Efforts by Democrats in the US Congress to tackle controversial issues tied to recent bank failures will likely be thwarted by the Republican-controlled House.
Democrats are looking to raise the Federal Deposit Insurance Corp.'s deposit insurance limit, as well as return capital, liquidity and stress-testing requirements to a higher standard for regional banks.
However, those efforts will likely be met with stiff opposition by Republicans in the lower chamber, leaving it to the regulatory agencies to make major overhauls where they can, industry observers told S&P Global Market Intelligence.
"I think people should manage their expectations for how much legislation is ultimately going to become law," said Ian Katz, managing director at Capital Alpha Partners. "I do think there are some possibilities, but I think it will be a while."
Meanwhile, early indications point to more bipartisan support for legislation to claw back compensation from failed-bank executives and a bill that would prohibit bank employees from sitting on the boards of the Federal Reserve's banks that oversee their companies.
Deposit insurance
The question of raising the FDIC deposit insurance limit has been a subject of vigorous debate on Capitol Hill since the failures of Silicon Valley Bank and Signature Bank, both of which had large amounts of uninsured deposits. Regulatory agencies took emergency action to insure all deposits of those banks, and now some legislators are questioning if $250,000 is enough.
Sen. Elizabeth Warren (D-Mass.) voiced support for raising the limit on CBS News' "Face the Nation." However, conservative Republicans in the House Freedom Caucus came out swinging against an increase, saying in a statement that they "oppose any universal guarantee on bank deposits over the current limit."
In a divided Congress, the chance for legislators to increase the existing FDIC limit is slim, Katz said.
"We think a large, across-the-board increase has become unlikely — less than a one-in-three chance — though we wouldn't rule out a tweak that adjusts the limit for inflation," Katz wrote in a note. "While an increase and separate category of deposit insurance for nonbusiness accounts is close to a toss-up … Even that will be a tall order in a divided Congress that seems permanently distracted by whatever is in the headlines at the moment."
If lawmakers do not raise the limit, it likely will remain at $250,000 because it is unclear if the FDIC has the authority to unilaterally raise it.

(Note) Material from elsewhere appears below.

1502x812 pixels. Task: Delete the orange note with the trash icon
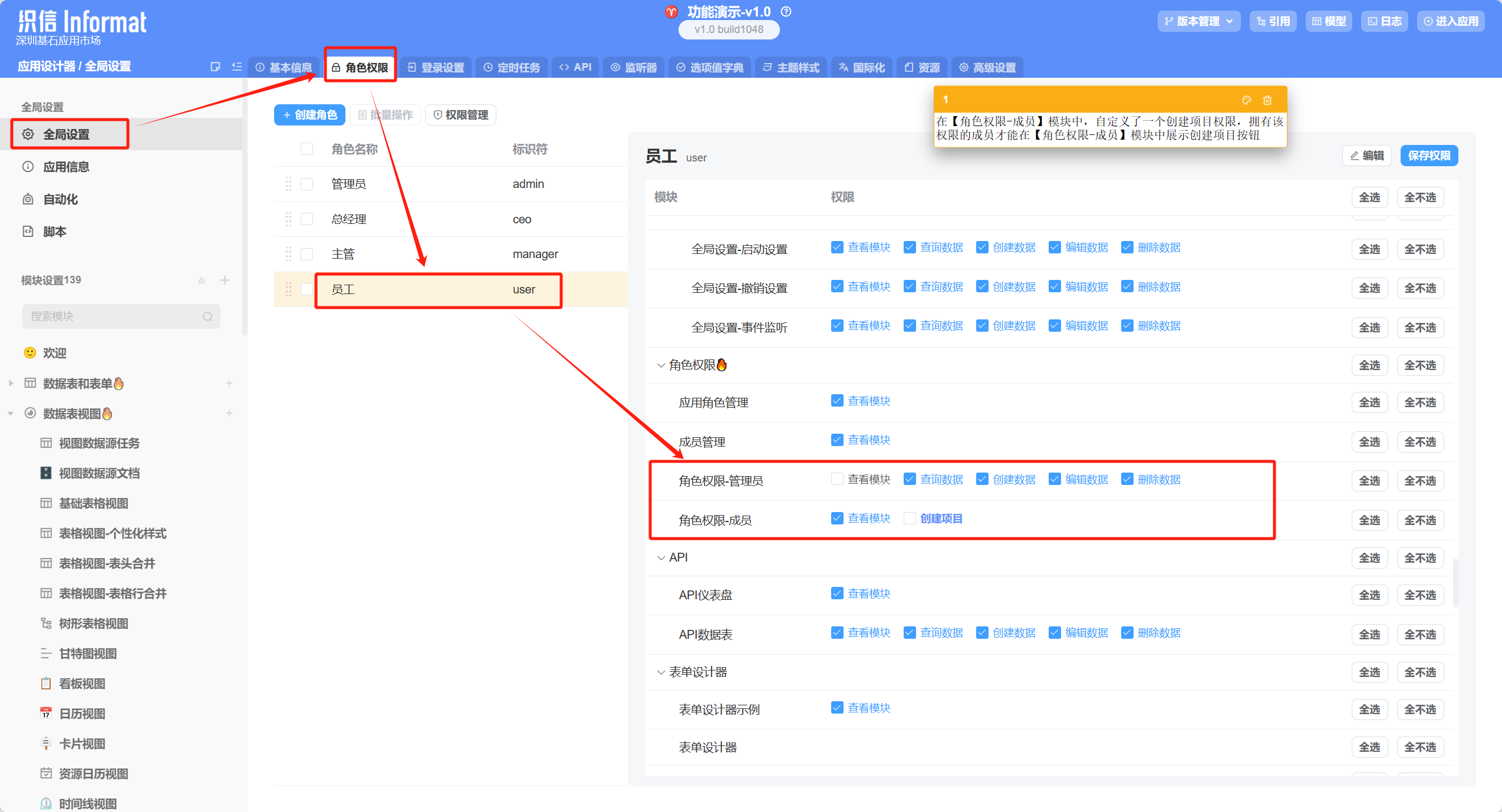pos(1267,100)
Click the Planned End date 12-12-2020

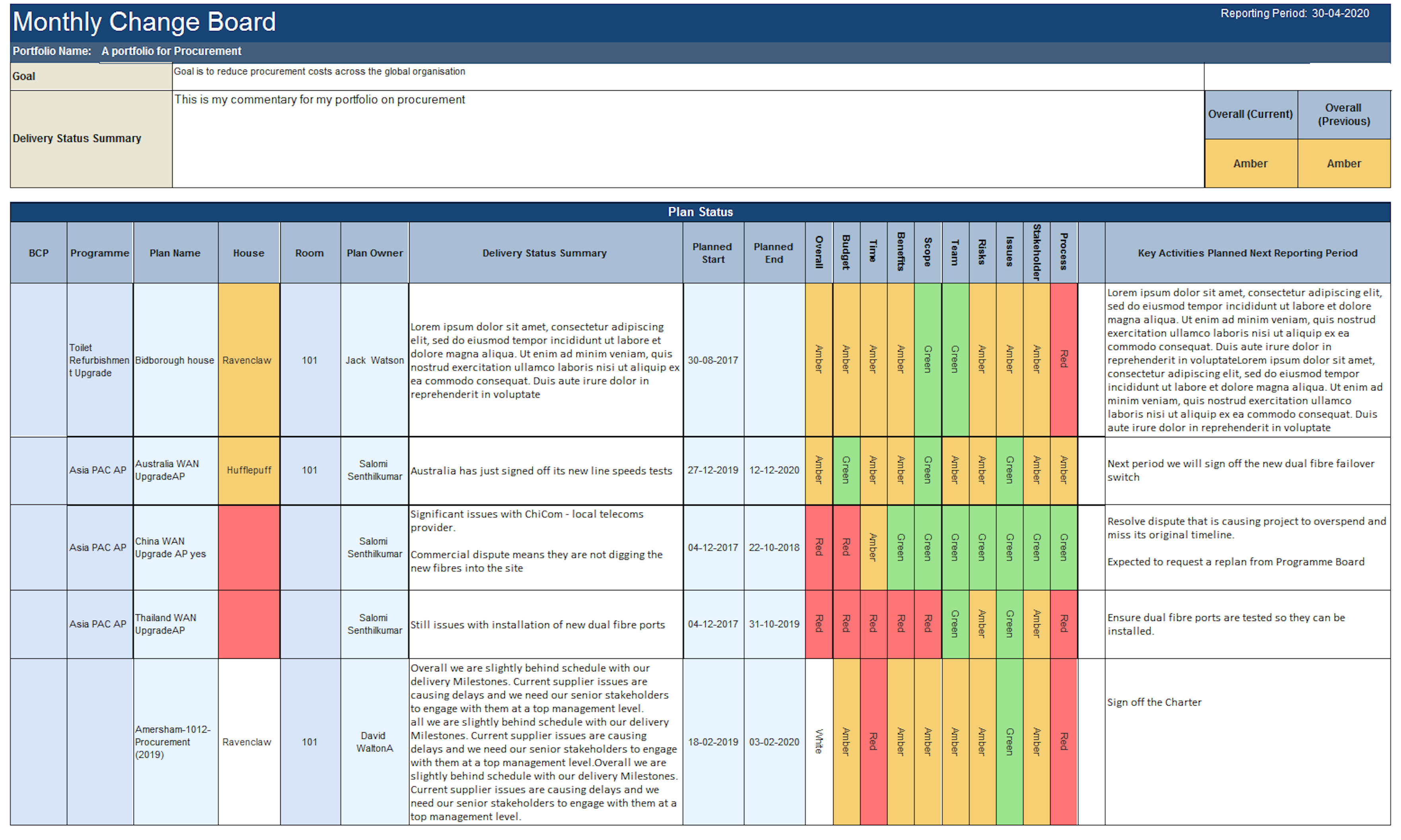click(774, 470)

During the Great Recession, Congress temporarily raised the limit to its current $250,000 and then later made that change permanent in 2010.
Capital and liquidity requirements
In another area of intense debate, both lawmakers and regulators are looking at whether to tighten capital and liquidity requirements and put in place more rigorous stress testing for regional banks.
Dozens of Democrats in both the House and Senate are supporting a measure that would return stricter rules to banks with $50 billion or more in assets, reversing 2018 legislation that raised the threshold to $250 billion. Silicon Valley Bank and Signature Bank both had over $100 billion in assets, though they were not subject to enhanced scrutiny.
However, the 2023 bill is facing opposition from Republicans, making it more likely that future increased regulation on regional banks will come from the regulatory agencies.
"The rollback of the 2018 changes is the most likely thing, maybe without even congressional action," said James Stevens, who co-leads the financial services industry practice at Troutman Pepper. "The regulators could just say they're going to apply those rules to all banks with $100 billion or more in assets. I think there's a very high chance that that happens."
Top regulators such as Federal Reserve Vice Chair for Supervision Michael Barr and FDIC Chairman Martin Gruenberg have said they support intensifying regulation for regional banks with more than $100 billion in assets.
There were 23 banks with between $100 billion and $250 billion in assets at Dec. 31, 2022, according to S&P Global Market Intelligence data.
Tightening bank governance
While it is unlikely that Congress will agree and act on deposit insurance or regional bank regulation, other bills that are percolating have better odds of passing.
"I do think there is a chance to pass some specific things that tighten oversight of the Fed and bank governance," Capital Alpha's Katz told Market Intelligence.
In the Senate, lawmakers introduced a bipartisan measure that would require the FDIC to claw back bank executives' compensation received in all or part of the five-year period prior to a bank's insolvency or FDIC resolution.
Also in the Senate, Sen. Bernie Sanders (I-Vt.) introduced legislation that would prohibit bank officials from serving on their own regional Fed's board of directors. The bill was prompted by the fact that Gregory Becker, the CEO of Silicon Valley Bank, served on the board of the Federal Reserve Bank of San Francisco.
Bills such as these are examples of "low-hanging fruit" that can possibly provide a smoother path to agreement across party lines and passage in Congress, said Jim Adkins, a managing partner at Artisan Advisors LLC.
For example, prohibiting bank officials from serving on their own regional Fed board of directors would "clear up an obvious conflict of interest," Adkins said.